Without a high-precision testing device it is impossible to differentiate between a battery that provides 999.999 units and one that provides 999.991, for example, but the latter would degrade faster since it is losing a larger amount of charge to parasitic reactions. With higher precision, you can develop a trend in the coulombic efficiency with fewer cycles, and then compare different cells in a shorter duration of time. And, perhaps most importantly, the confidence bounds of the forecasting data obtained from high-precision systems are much tighter, which makes the data more reliable.
“The idea is that if you can test the cell while controlling a whole bunch of parameters tightly with very little error, then you will be able to predict the failure with high confidence,” explained Parulian. “To do that, you need to eliminate any uncertainty, or error, coming from all the things not related to the cell itself. You want to have really high-fidelity data for the voltage, timing, current, etc.
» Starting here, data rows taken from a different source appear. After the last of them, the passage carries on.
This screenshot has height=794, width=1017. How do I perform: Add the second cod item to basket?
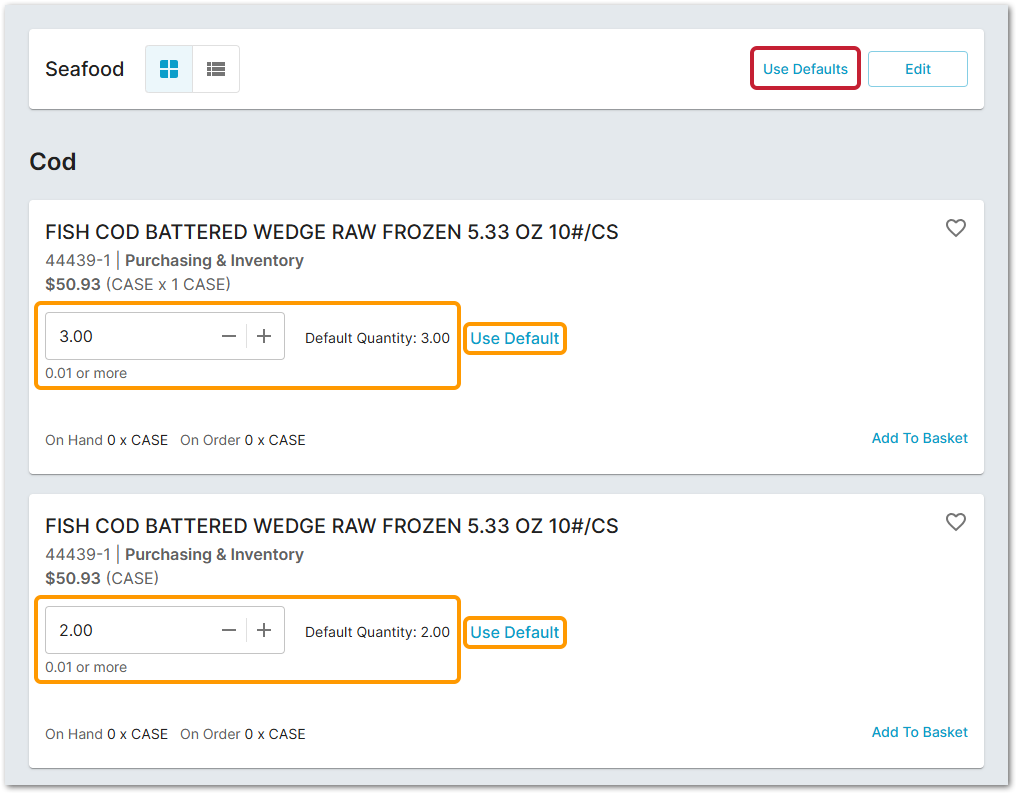919,732
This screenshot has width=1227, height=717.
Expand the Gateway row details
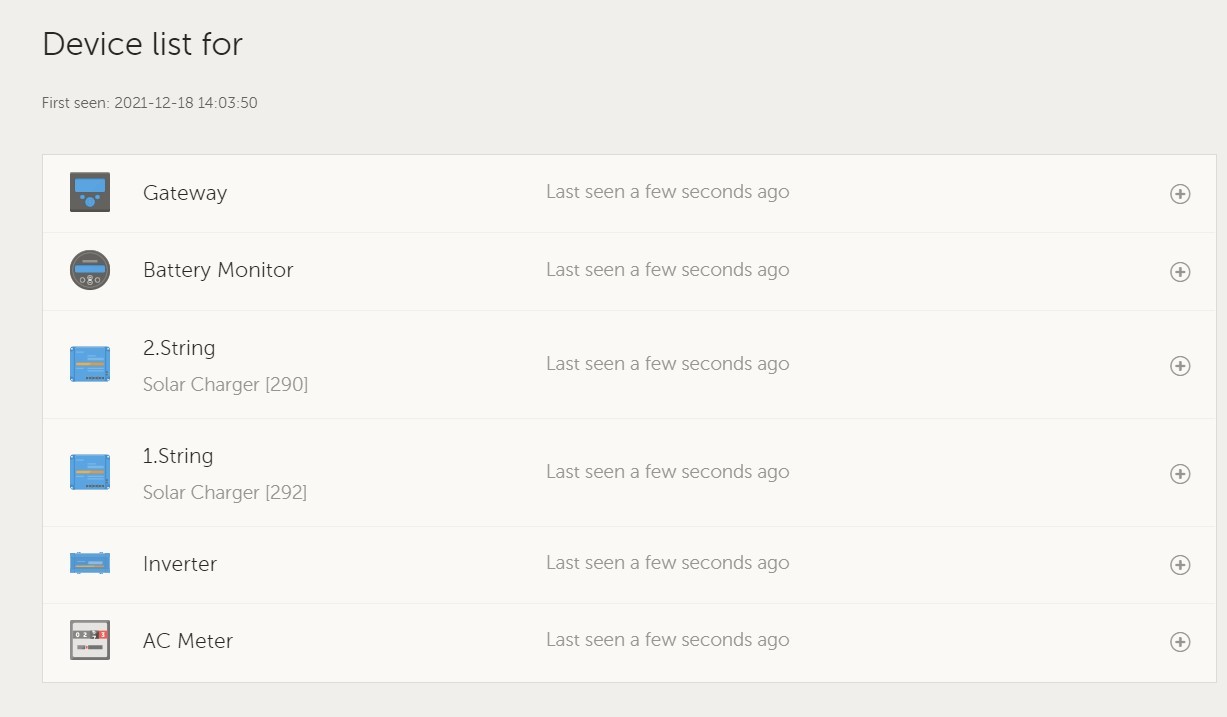[x=1180, y=194]
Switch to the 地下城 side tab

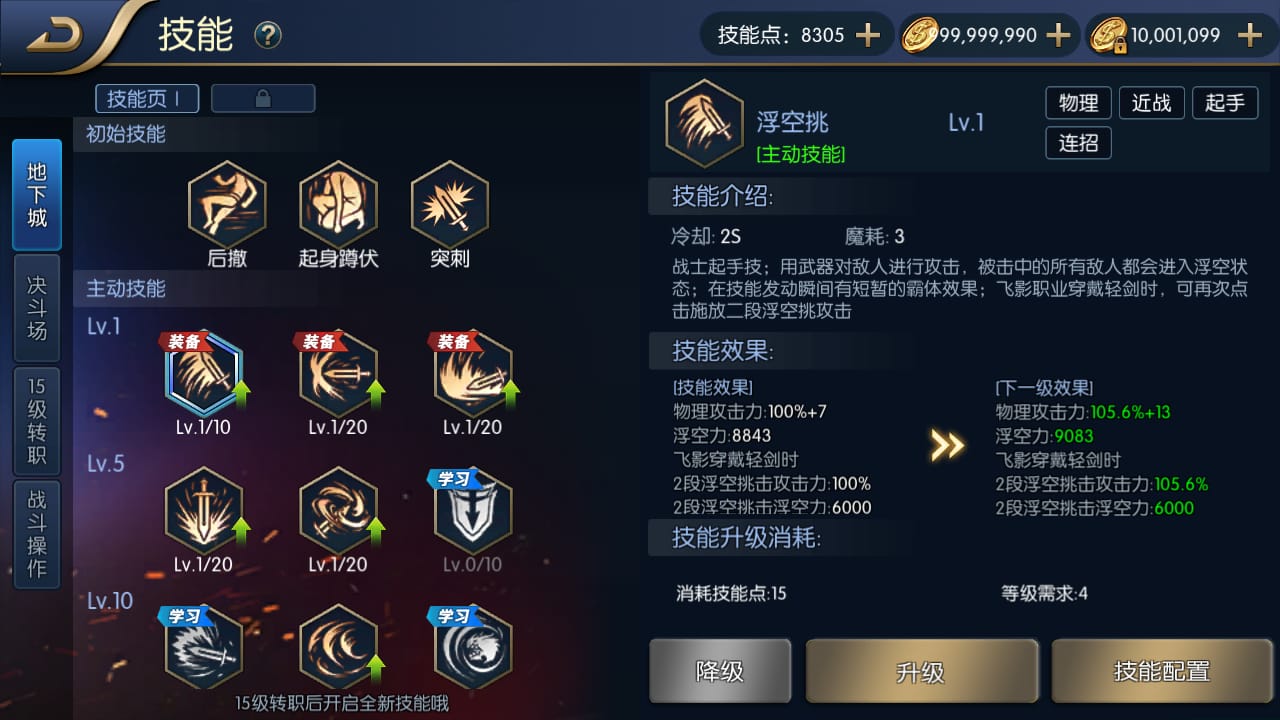[37, 195]
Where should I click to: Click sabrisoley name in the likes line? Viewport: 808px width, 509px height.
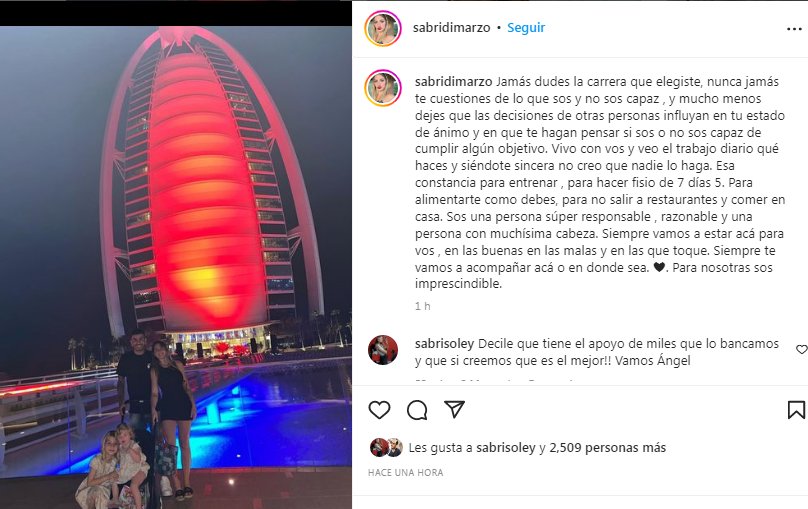point(506,448)
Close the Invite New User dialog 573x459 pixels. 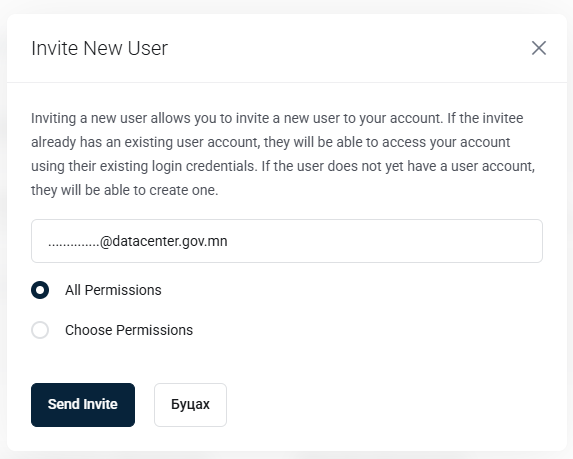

And if you don’t control all the possible errors really well, they will aggregate. When the system calls for 10 A, for example, how close to 10 is actually delivered to the cell? Is it 10 A, or is it 9.9991 A? This is really important, because to calculate the energy delivered (and then the coulombic efficiency), you actually do an integral of the voltage, current, and time. The further off the system is with those measurements, the less confident you will be in the projection of the battery’s life.”
Reducing noise, controlling temperature
To eliminate measurement error, Arbin spent a lot of time on things like the design of its printed circuit boards, and minimized ripples in the control of the power supply to remove the distortion. “If you’re only testing at 100 mA, the scale of the complexity and difficulty is quite different,” said Parulian.
One of the main differences in high-power testing of full-scale production cells is the heat generated by the cell itself during cycling. And therein lies the breakthrough potential for this new equipment. “You and I know that you generate heat when you charge and discharge a full-size cell,” said Parulian. “So the big question is, how does that affect the cell over time? High-precision testing of a small battery sample – like a coin cell – at lower currents will not reveal the long-term effects of heat. So our new Precision Series will open a lot of doors to learn new things at high power.”
By the end of the ARPA-E project, Arbin delivered systems capable of 200 A testing to Ford Motor Company and Sandia National Lab, which was the target current rating from the project. They also recognized that there are a lot of testing applications that will not require power quite that high, so they developed 50 A, 5 A and 1 A systems as well.
Trickling down the product line
Arbin is also in the process of taking what it has learned from the project and applying it to its legacy products.
“During certain steps of the battery development process, our legacy testing equipment is still very valuable for the application,” explained Parulian. “And higher precision typically means more cost, so you will want to use it where needed and where it adds value. So we took a lot of what we learned working on high precision and added it to our laboratory (LBT) series product where it makes sense. We upgraded from 14- and 16- to 24-bit, we cleaned up the board design, and we re-evaluated a lot of the key components to modernize the design.”
“But in a lot of R&D scenarios, or when you’re trying to qualify new batteries that will go into a production vehicle,” Parulian continued, “then you really want high precision and high power. For example, if you’re choosing between cells from five different vendors for your new EV, then precise equipment will be incredibly valuable.”